How you calculate this? `int_0^2(2x^3-6x+9x-5)/(x^2-2x+5)^n`.Suggestion:Forming an odd function by substitution `x-1=t`,like`int_(-1)^1f(t)dt=0`.

Assuming that the integral is

`int_0^2(2x^3-6x^2+9x-5)/(x^2-2x+5)^n dx` we have that

`2x^3-6x^2+9x-5 = 2(x-1)(x^2-2x+5/2)`

Now, changing variables

`y = x^2-2x+5`

with

`dy = (2x-2)dx`

the integral can be stated as

`int_(y(0))^(y(2)) 2(x-1) (y-5/2)/y^ndy/(2x-2)=int_(y(0))^(y(2))(y-5/2)/y^n dy`

or

`int_(y(0))^(y(2))(y-5/2)/y^n dy=[y^-n ((5 y)/(2 (n-1)) + y^2/(2 - n))]_(y(0))^(y(2))`

Let `t = x-1`, so that `x=t+1` and `dx = dt`.

When `x=0`, `t=-1` and when `x=2`, `t=1`.

The numerator of the integrand becomes

`2x^3-6x^2+9x-5 = 2(t+1)^3-6(t+1)^2+9(t+1)-5`

`= 2(t^3+3t^2+3t+1)-6(t^2+2t+1)+9(t+1)-5`

`= 2t^3+cancel(6t^2)+6t+2-cancel(6t^2)-12t-6+9t+9-5`

`= 2t^3+3t`.

This polynomial is odd.

And the denominator becomes

`(x^2-2x+5)^n = ((t+1)^2-2(t+1)+5)^n`

`= (t^2+2t+1-2t-2+5)^n`

`= (t^2+4)^n`

This polynomial is even, so the quotient if the two polynomials is odd.

Therefore

`int_0^2 (2x^3-6x^2+9x-5)/(x^2-2x+5)^n dx = int_-1^1 (2t^3+3t)/(t^2+4)^n dt`

Because the integrand in the new integral is odd and we are integrating from `-a` to `a`, the integral is `0`.

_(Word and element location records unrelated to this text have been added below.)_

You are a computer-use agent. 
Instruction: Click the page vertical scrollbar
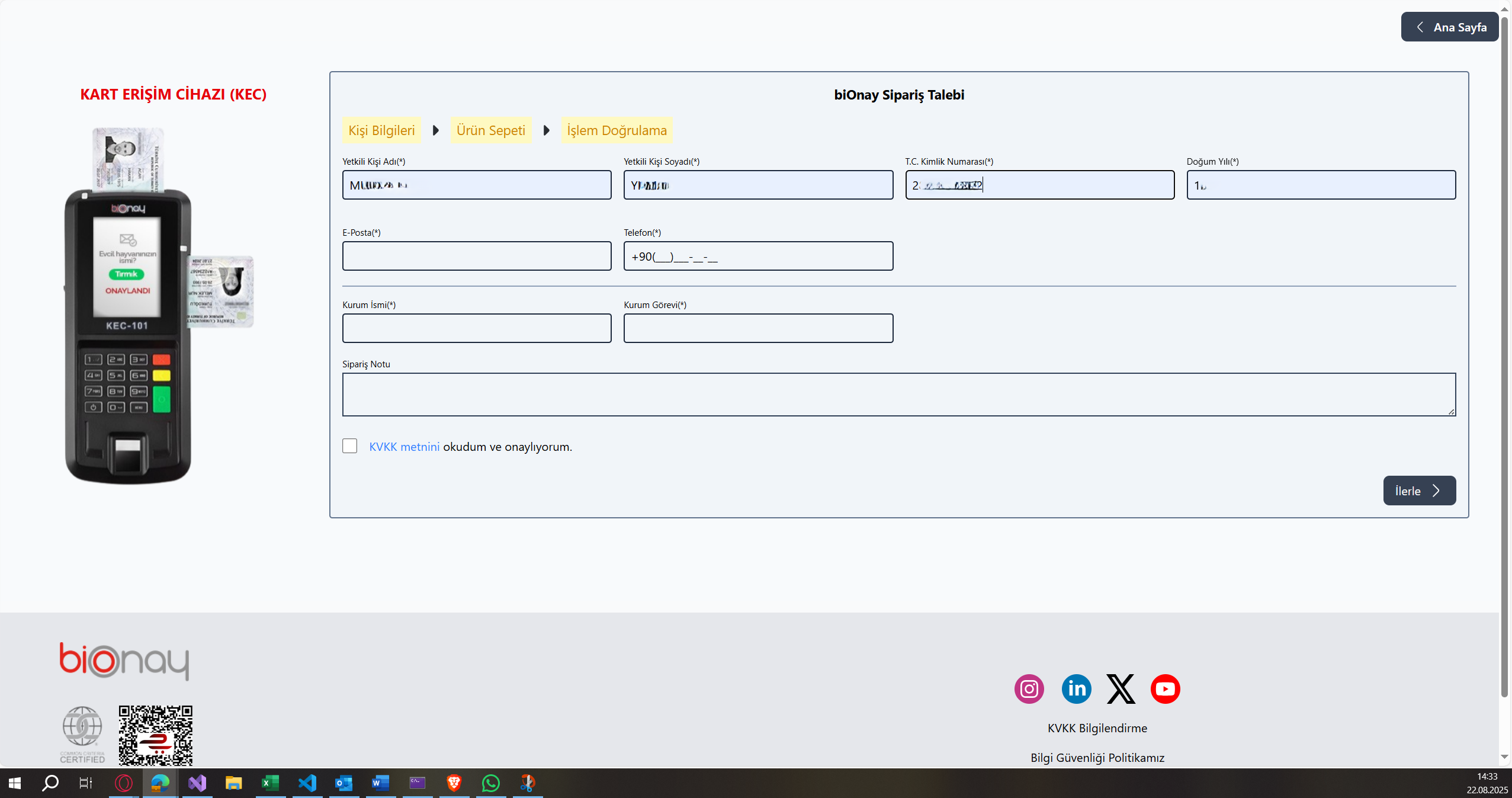tap(1504, 355)
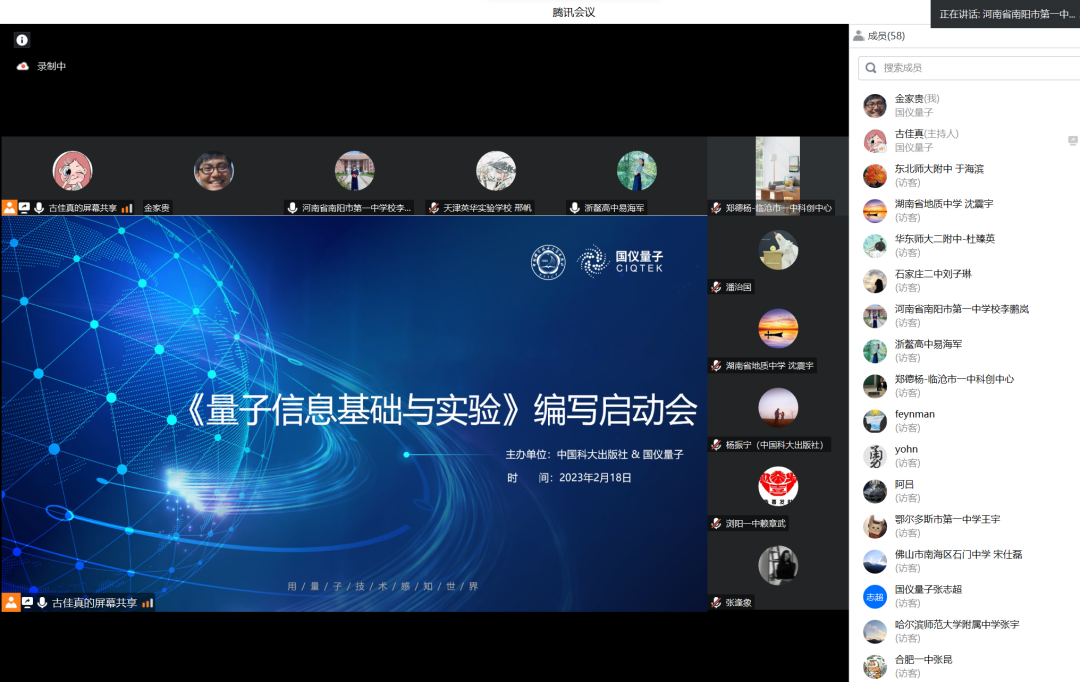Click the 搜索成员 search input field
1080x682 pixels.
(x=960, y=67)
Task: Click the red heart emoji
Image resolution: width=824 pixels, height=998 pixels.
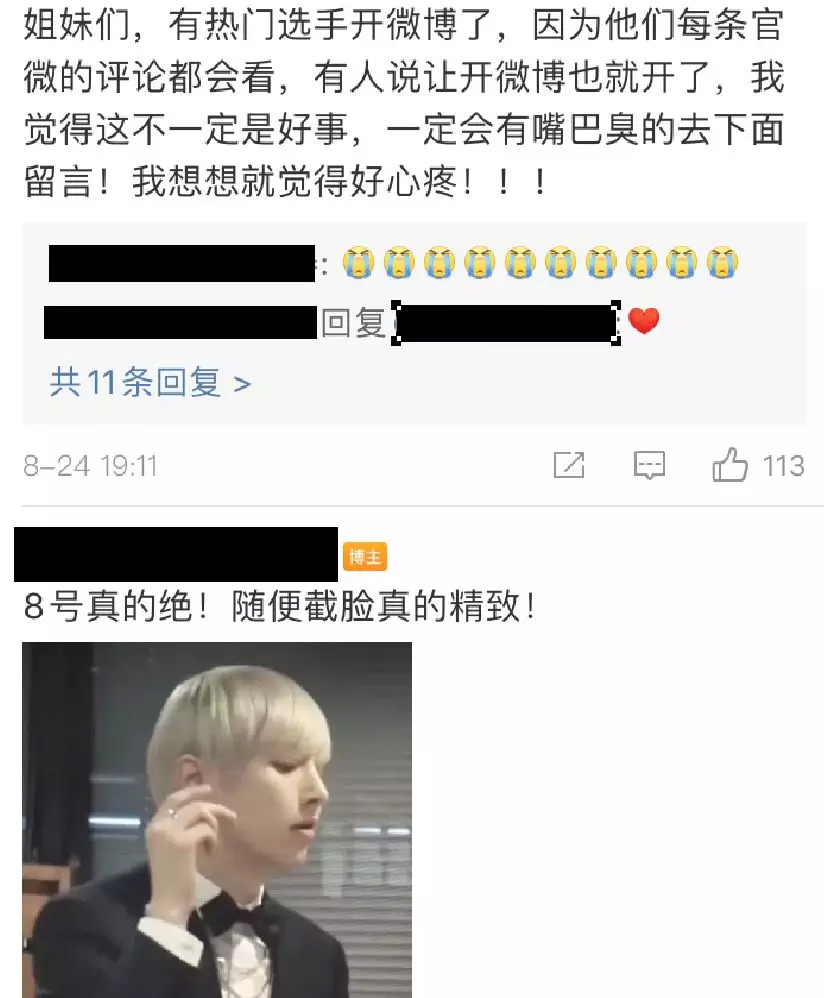Action: (x=644, y=320)
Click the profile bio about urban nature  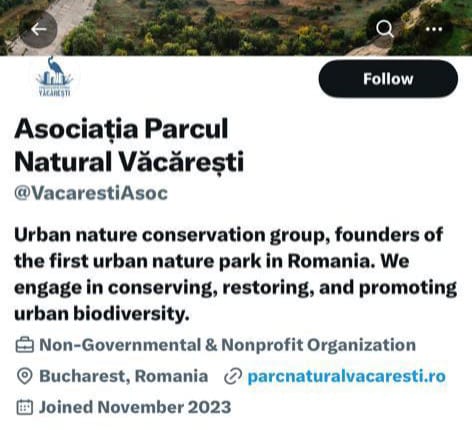point(235,274)
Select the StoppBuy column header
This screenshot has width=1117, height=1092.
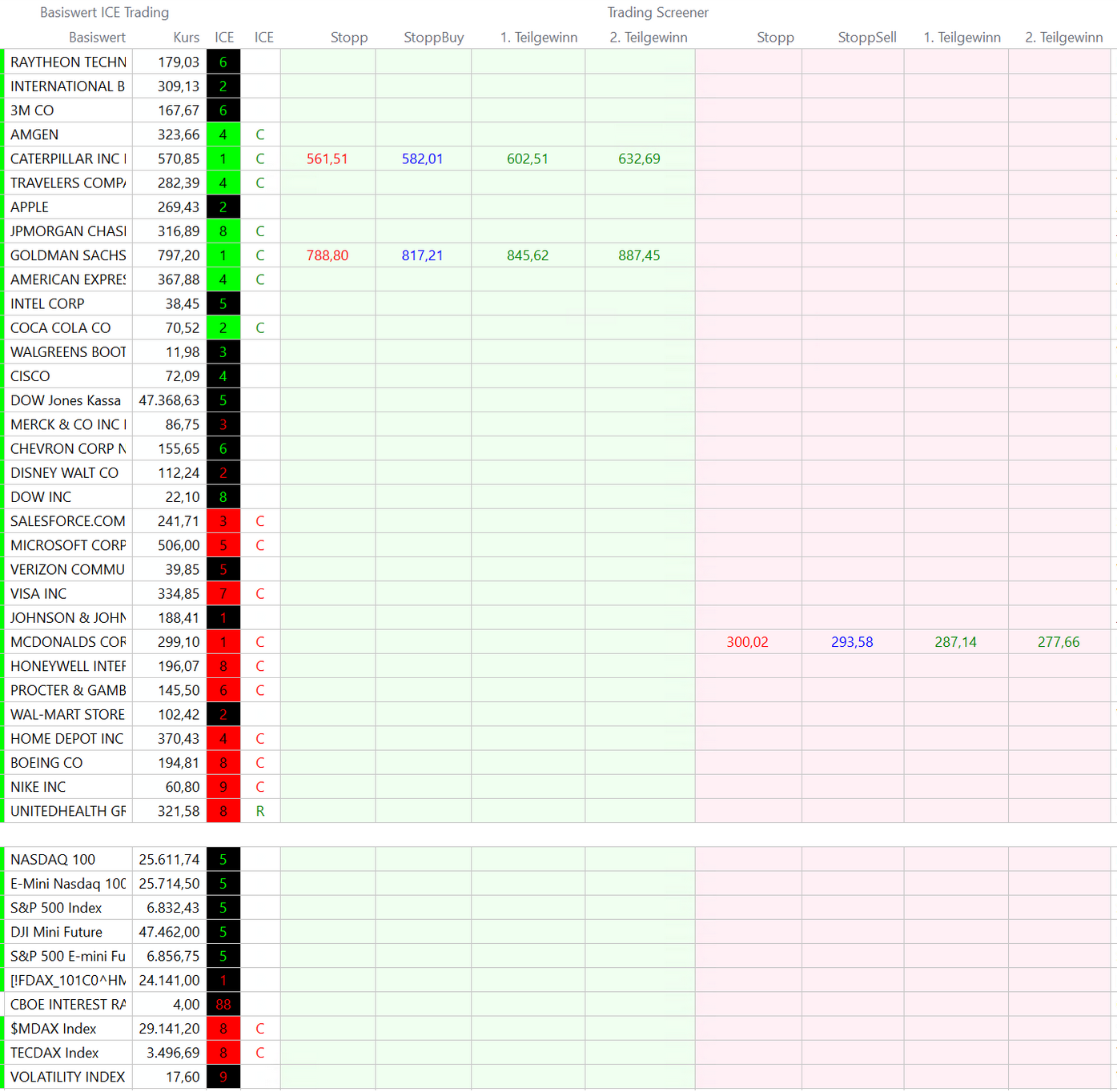(433, 38)
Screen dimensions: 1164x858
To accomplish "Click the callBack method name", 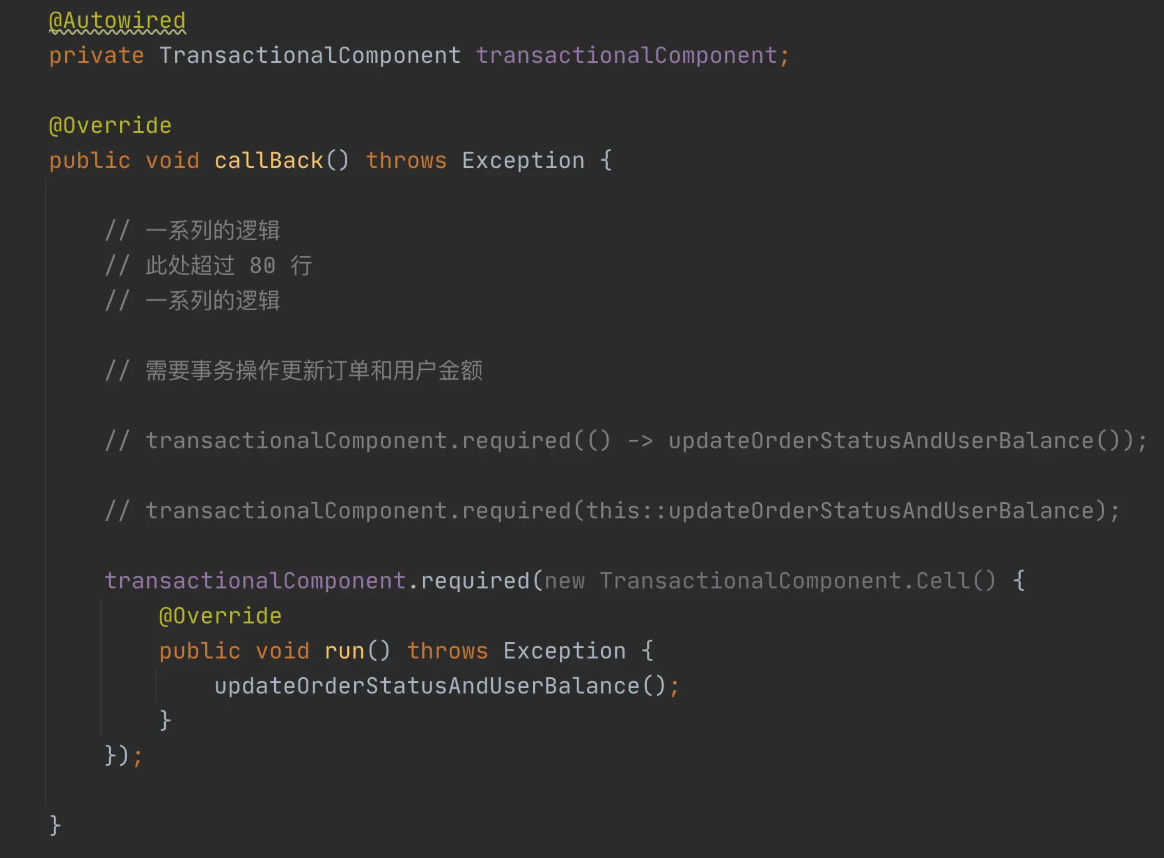I will (x=269, y=160).
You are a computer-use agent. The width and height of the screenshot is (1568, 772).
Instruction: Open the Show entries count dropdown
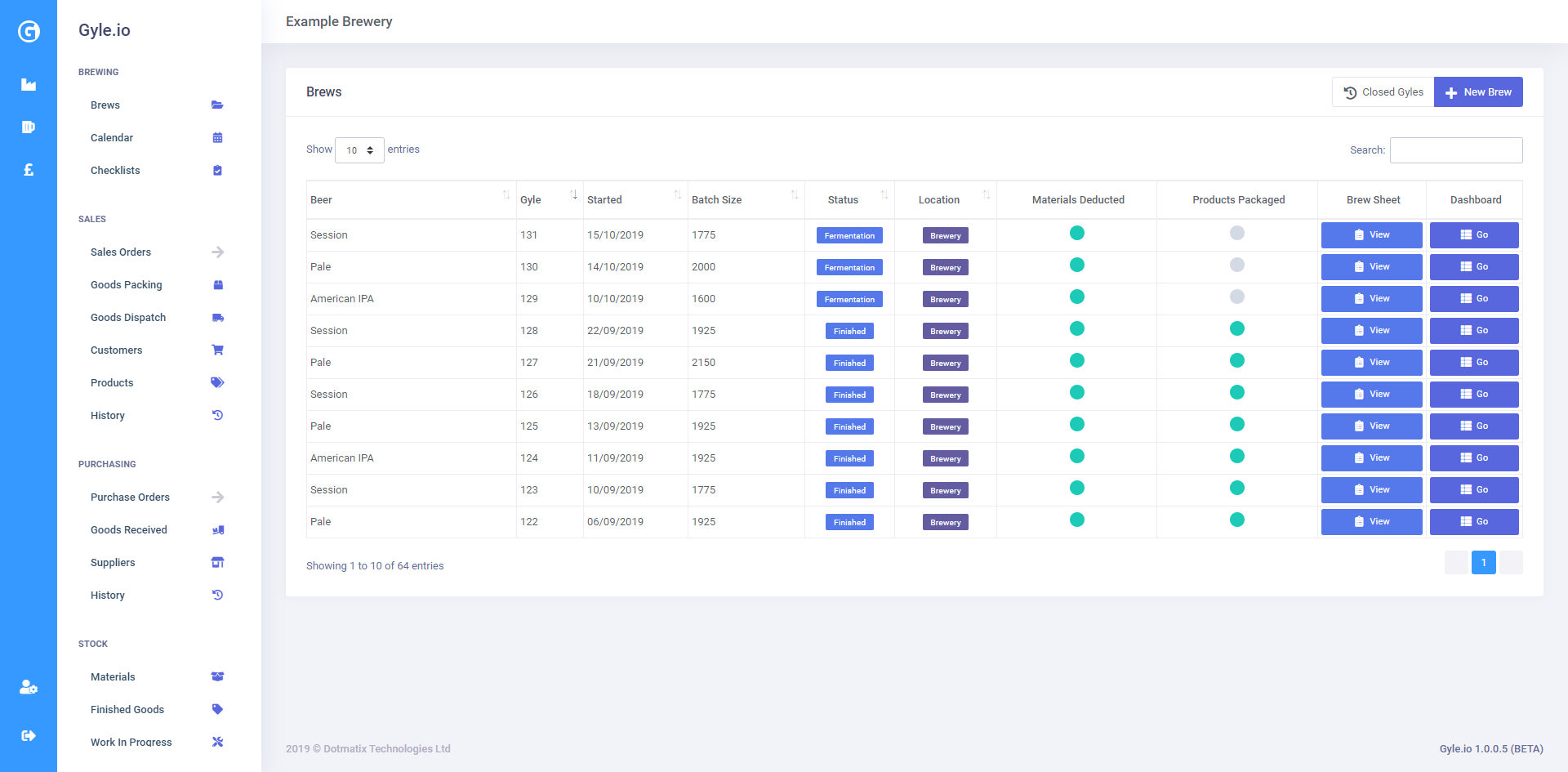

`int_0^2 (2x^3-6x^2+9x-5)/(x^2-2x+5)^n dx = int_-1^1 (2t^3+3t)/(t^2+4)^n dt = 0`

Bonus note

The substitution also shows us that the graph of the original integrand is symmetric with respect to the point `(1,0)`.

(If `(1+a,b)` is on the graph then `(1-a,-b)` is also on the graph.)